Figure 5 displays the visualization of both the original data and the ECG signal data with low-rank attention weight features extracted from MIT-BIH. The original data exhibits highly disordered scattering patterns across all four types, lacking discernible regularity. In contrast, employing LRA-autoencoder network to extract features results in the clear categorization of scatter patterns into their respective groups, displaying consistent discharge behavior. This highlights the efficacy of our low-rank attention-based feature extraction approach, which adeptly captures the low-rank attention weight features of ECG signals and facilitates downstream ECG signal processing tasks.

Figure 5
figure 5

The original feature and with Low-Rank attention weight features visualization.

Conclusion

In this paper, we propose an LRA-autoencoder network specifically designed for ECG signal classification. The LRA-autoencoder emphasizes the spatial dimension features of electrocardiogram signals by introducing an improved Low-rank attention method for extracting these features. Concurrently, it integrates the extracted spatial features with an autoencoder network for dimension optimization, thereby constituting the LRA-autoencoder network. Our approach underwent evaluation on both the MIT-BIH Arrhythmia and PhysioNet Challenge 2017 datasets, with experimental results showcasing the superior performance of this network in ECG classification compared to other methods proposed in this study. However, the LRA-autoencoder network did not demonstrate the same robust classification performance on the imbalanced class PhysioNet Challenge 2017 dataset as it did on the balanced class MIT-BIH Arrhythmia dataset. Thus, there are limitations in handling imbalanced classes with fewer samples.

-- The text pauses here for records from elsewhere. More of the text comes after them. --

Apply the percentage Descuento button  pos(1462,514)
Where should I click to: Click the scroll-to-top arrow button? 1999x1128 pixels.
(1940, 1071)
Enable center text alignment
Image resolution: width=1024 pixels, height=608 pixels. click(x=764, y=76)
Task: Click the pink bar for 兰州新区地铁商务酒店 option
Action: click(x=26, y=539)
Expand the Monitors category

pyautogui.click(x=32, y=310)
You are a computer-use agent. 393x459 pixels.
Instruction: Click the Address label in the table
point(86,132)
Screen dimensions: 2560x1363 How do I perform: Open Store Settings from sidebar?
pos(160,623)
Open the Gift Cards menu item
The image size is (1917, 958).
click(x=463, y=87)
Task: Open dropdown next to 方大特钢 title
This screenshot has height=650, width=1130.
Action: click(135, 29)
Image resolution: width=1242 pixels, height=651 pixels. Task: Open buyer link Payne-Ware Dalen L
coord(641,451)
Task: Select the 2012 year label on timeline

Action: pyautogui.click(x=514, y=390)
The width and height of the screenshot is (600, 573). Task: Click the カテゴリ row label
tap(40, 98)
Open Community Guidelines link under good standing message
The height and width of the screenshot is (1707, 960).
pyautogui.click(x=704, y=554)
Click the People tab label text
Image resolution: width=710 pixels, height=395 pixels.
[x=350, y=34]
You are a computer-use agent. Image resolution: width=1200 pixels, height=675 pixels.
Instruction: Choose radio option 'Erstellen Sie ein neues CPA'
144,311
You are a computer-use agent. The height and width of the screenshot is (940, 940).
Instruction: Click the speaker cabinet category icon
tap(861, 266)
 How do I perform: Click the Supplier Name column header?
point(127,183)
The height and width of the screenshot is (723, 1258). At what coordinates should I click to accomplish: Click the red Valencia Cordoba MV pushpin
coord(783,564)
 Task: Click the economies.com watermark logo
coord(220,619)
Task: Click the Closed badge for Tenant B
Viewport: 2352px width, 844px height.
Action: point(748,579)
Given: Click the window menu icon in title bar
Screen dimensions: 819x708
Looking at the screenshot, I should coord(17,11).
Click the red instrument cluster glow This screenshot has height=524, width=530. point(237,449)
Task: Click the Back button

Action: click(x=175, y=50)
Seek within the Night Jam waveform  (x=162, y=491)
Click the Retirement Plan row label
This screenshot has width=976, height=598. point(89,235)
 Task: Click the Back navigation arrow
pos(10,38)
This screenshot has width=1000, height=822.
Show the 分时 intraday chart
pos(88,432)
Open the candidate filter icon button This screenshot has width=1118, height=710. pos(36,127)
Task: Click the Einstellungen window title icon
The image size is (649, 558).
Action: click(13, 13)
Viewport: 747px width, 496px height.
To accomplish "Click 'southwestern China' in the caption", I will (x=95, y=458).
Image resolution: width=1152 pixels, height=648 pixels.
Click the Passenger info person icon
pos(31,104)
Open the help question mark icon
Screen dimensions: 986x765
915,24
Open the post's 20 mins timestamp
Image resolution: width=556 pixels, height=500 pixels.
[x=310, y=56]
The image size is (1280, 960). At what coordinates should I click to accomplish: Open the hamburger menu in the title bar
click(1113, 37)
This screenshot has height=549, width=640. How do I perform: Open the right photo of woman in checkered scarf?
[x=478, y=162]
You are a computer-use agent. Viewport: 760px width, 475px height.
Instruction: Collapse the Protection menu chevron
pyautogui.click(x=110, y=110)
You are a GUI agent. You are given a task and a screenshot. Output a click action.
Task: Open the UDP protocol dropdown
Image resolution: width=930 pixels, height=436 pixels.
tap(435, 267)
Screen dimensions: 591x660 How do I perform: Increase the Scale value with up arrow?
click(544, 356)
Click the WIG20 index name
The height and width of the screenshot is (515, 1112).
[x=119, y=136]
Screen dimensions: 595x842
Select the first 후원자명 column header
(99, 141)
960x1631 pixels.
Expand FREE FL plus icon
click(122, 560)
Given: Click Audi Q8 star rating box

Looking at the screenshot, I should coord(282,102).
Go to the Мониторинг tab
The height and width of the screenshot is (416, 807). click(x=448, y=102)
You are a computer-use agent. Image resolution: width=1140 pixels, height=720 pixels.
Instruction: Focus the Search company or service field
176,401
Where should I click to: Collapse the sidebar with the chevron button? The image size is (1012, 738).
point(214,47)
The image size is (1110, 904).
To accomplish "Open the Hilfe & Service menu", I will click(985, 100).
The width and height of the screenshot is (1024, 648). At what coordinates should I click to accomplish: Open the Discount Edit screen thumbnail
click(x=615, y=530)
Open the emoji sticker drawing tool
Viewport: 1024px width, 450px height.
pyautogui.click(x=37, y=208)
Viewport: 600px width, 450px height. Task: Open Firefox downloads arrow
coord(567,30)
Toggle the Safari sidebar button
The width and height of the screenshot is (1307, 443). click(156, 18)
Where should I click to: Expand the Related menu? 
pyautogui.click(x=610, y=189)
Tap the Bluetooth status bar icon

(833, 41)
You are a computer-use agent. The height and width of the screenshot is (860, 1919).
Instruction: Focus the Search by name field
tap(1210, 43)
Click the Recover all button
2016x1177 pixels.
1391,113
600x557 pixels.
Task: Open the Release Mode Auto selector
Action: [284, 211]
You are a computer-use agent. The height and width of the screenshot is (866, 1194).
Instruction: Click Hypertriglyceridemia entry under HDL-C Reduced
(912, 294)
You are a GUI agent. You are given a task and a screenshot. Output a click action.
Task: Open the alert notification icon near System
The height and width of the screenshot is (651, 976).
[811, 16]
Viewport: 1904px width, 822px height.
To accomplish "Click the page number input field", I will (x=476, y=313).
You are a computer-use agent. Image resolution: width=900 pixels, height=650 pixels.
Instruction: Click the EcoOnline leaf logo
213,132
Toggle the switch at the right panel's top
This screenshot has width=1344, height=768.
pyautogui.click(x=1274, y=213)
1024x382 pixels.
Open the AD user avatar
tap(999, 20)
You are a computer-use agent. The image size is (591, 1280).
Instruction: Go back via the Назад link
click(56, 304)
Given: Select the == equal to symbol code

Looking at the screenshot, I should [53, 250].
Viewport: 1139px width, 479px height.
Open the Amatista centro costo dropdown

In the future, there is an increased emphasis on comprehending the spatial characteristics of ECG signals and integrating them into potential features for downstream tasks. This enables accurate identification of classes with fewer samples even in cases of class imbalance. Our future work will primarily revolve around an in-depth exploration of the spatial characteristics inherent in ECG signals.